Senescence modulation by microRNAs (miRNAs) is a major senescence-related epigenetic mechanism. This has been suggested, among other findings, by the identification of discrete miRNA signatures associated with senescence in different cell types and by the fact that living cells can actively release extracellular vesicles (EVs), which contain different species and amounts of non-coding RNAs. EVs seem to reflect the molecular characteristics of their cells of origin and to modulate the phenotype of recipient cells both in a paracrine and in a systemic manner.
This study was devised to unravel the relative contribution of EVs released from senescent ECs in spreading pro-senescence signals to proliferating cells via their miRNA cargo. Based on the evidence that the in vitro replicative senescence of ECs substantially mimics the progressive age-related impairment of endothelial function described in vivo, we set out to identify the miRNAs that are differentially expressed in senescent and non-senescent human umbilical vein endothelial cells (HUVECs) and their EVs.

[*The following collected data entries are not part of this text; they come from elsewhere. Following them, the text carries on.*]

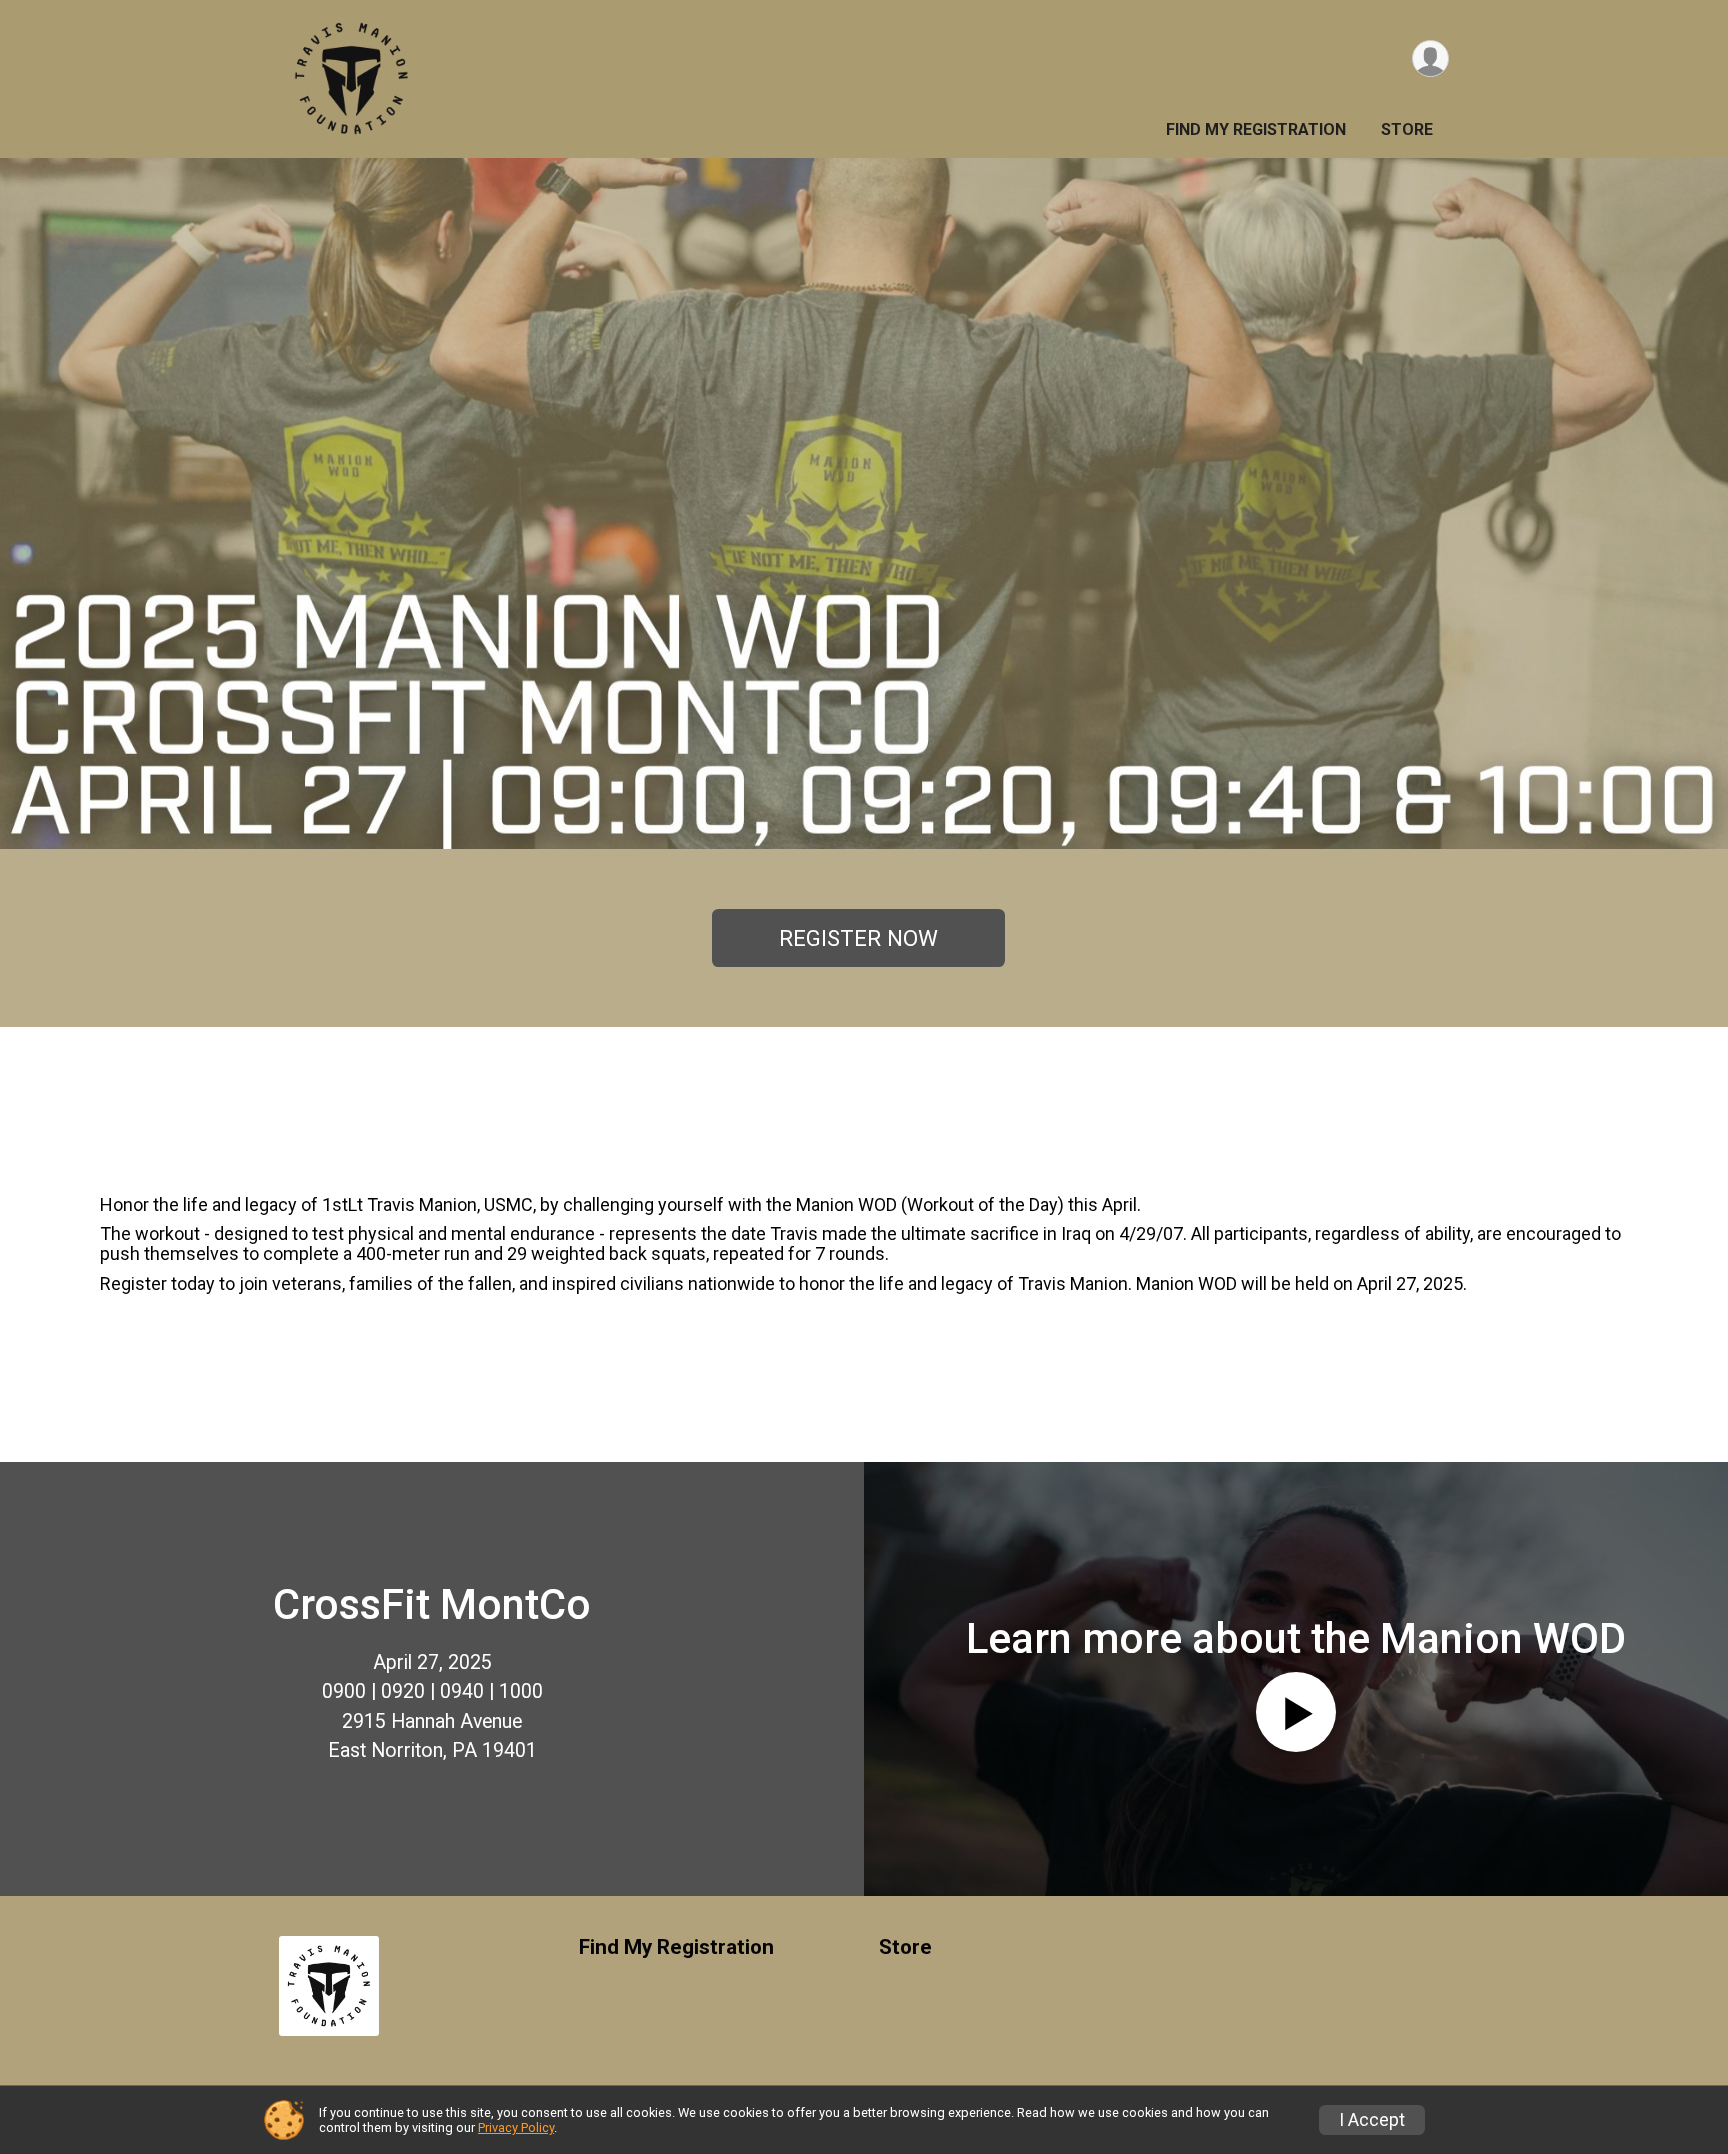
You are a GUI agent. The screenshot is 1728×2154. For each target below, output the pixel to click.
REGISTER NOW (858, 938)
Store (1407, 129)
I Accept (1372, 2120)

MicroRNA profiling of small EVs (sEVs) and large EVs demonstrated that senescent cells release a significantly greater sEV number than control cells. sEVs were enriched in miR-21-5p and miR-217, which target DNMT1 and SIRT1. Treatment of control cells with senescent cell sEVs induced a miR-21/miR-217-related impairment of DNMT1-SIRT1 expression, the reduction of proliferation markers, the acquisition of a senescent phenotype, and a partial demethylation of the locus encoding for miR-21. MicroRNA profiling of sEVs from plasma of healthy subjects aged 40-100 years showed an inverse U-shaped age-related trend for miR-21-5p, consistent with senescence-associated biomarker profiles. Our findings suggest that miR-21-5p/miR-217 carried by senescent cell sEVs spread pro-senescence signals, affecting DNA methylation and cell replication.